He gave me the number of someone over at NBC. It's a half-century later and I don't remember this woman's name but let's say it was Zelda Zekely. He said to call her and she'd clear me to visit the set. I called her and she cleared me to visit the set, which on the date in question was on Stage 5 at NBC. I did. I was fascinated and enjoyed it very much. A few weeks later, I went over to do it again. The guard called her office and didn't get an answer but since he remembered me from before, he cleared me again. This time when I visited the set, they were in Stage 3 which adjoined Stage 1 where Johnny Carson was taping.

The Tonight Show was then based in New York but they taped from Burbank now and then. So after watching Laugh-In for a while that day, I went over to watch Mr. Carson's show, standing in that little area where the show's production people sat or stood during the taping. No one stopped me. No one asked who I was.

I think it was during that taping that the following happened. Johnny was answering audience questions during a commercial break and someone asked who'd hosted The Tonight Show before Jack Paar. Johnny said it was not Steve Allen, as most people assumed. He told them a little about the show Tonight: America After Dark that had filled the time slot for not very long between Allen and Paar. He said it was hosted by Jack Lescoulie and later by some disc jockey guy whose name he didn't remember. Then he turned to the staff, amidst whom I was standing, and said, "Someone on my crack research team will know. What was the name of that disc jockey?"

Al "Jazzbeaux" Collins

Everyone on the staff muttered "I dunno," which got the intended laugh from the audience and I whispered to a man next to me, "Al 'Jazzbeaux' Collins." He in turn yelled it out and Carson acted shocked that someone really did know it, which got another laugh.
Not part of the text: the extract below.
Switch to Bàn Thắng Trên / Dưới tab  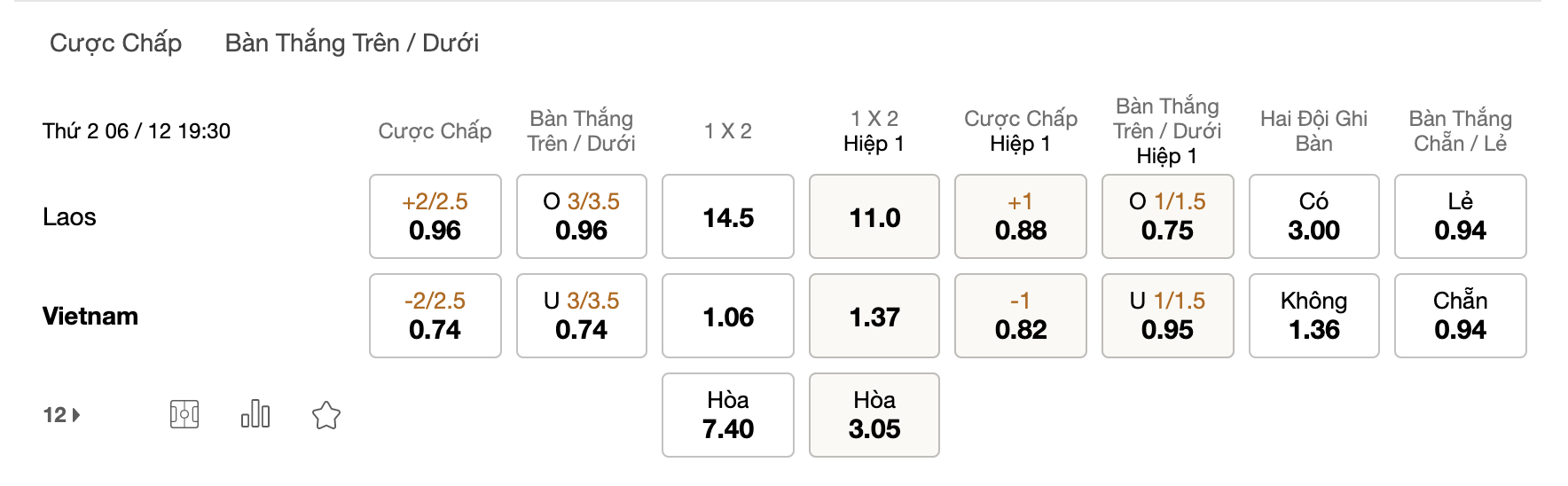(352, 43)
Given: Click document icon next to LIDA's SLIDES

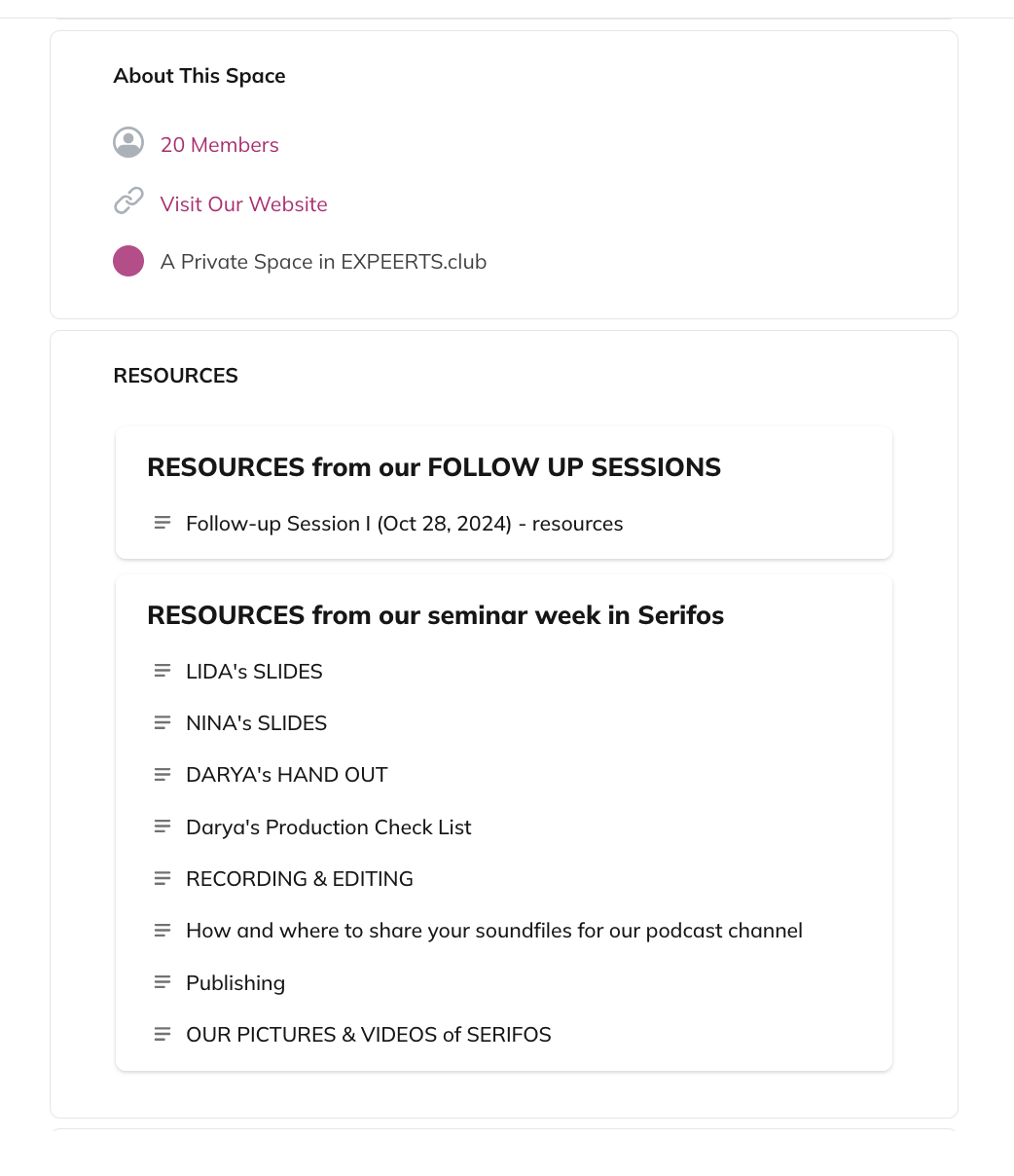Looking at the screenshot, I should 163,671.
I can't quite explain it but after that, I felt like no one would question my right to be there. It's like I'd proved myself useful to have around or something.

The next time I went to NBC, I just walked in and waved to the guards and they let me in. I watched some Laugh-In but I wound up wandering into other studios.

By now, I was freelancing for Disney, which was a few blocks away. I'd take the bus out there (I didn't drive yet) and spend the morning on that lot meeting with editors and picking up or turning in assignments. One day, my editor there — a lovely gent named George Sherman, who passed away way too young — and I were lunching in the NBC commissary with a friend of his when Gene Kelly — that's right…Gene Kelly, the guy who sang in the rain — walked by.

George's friend knew Gene Kelly and Mr. Kelly sat with us for a bit until he had to scurry back to NBC. He was then taping what turned out to be a short-lived variety series for them called The Funny Side. I mentioned that I might be over there later and he invited me to come watch them tape. (The show did not have a studio audience, at least not on that day.)

An hour or two later, I walked into the main entrance at NBC as I had the previous times and I was about to tell the guard that I'd been invited by Gene Kelly. Before I did, he nodded that he recognized me and waved me in. So I walked on in and realized I could probably do that any time I wanted as long as I didn't stay away so long that the guards forgot my face. So I visited any time I had to go out to Disney. Outside the entrance, there was a vending machine that sold Daily Variety and I'd sometimes buy a copy to carry on my way in so I looked more like I was in show business.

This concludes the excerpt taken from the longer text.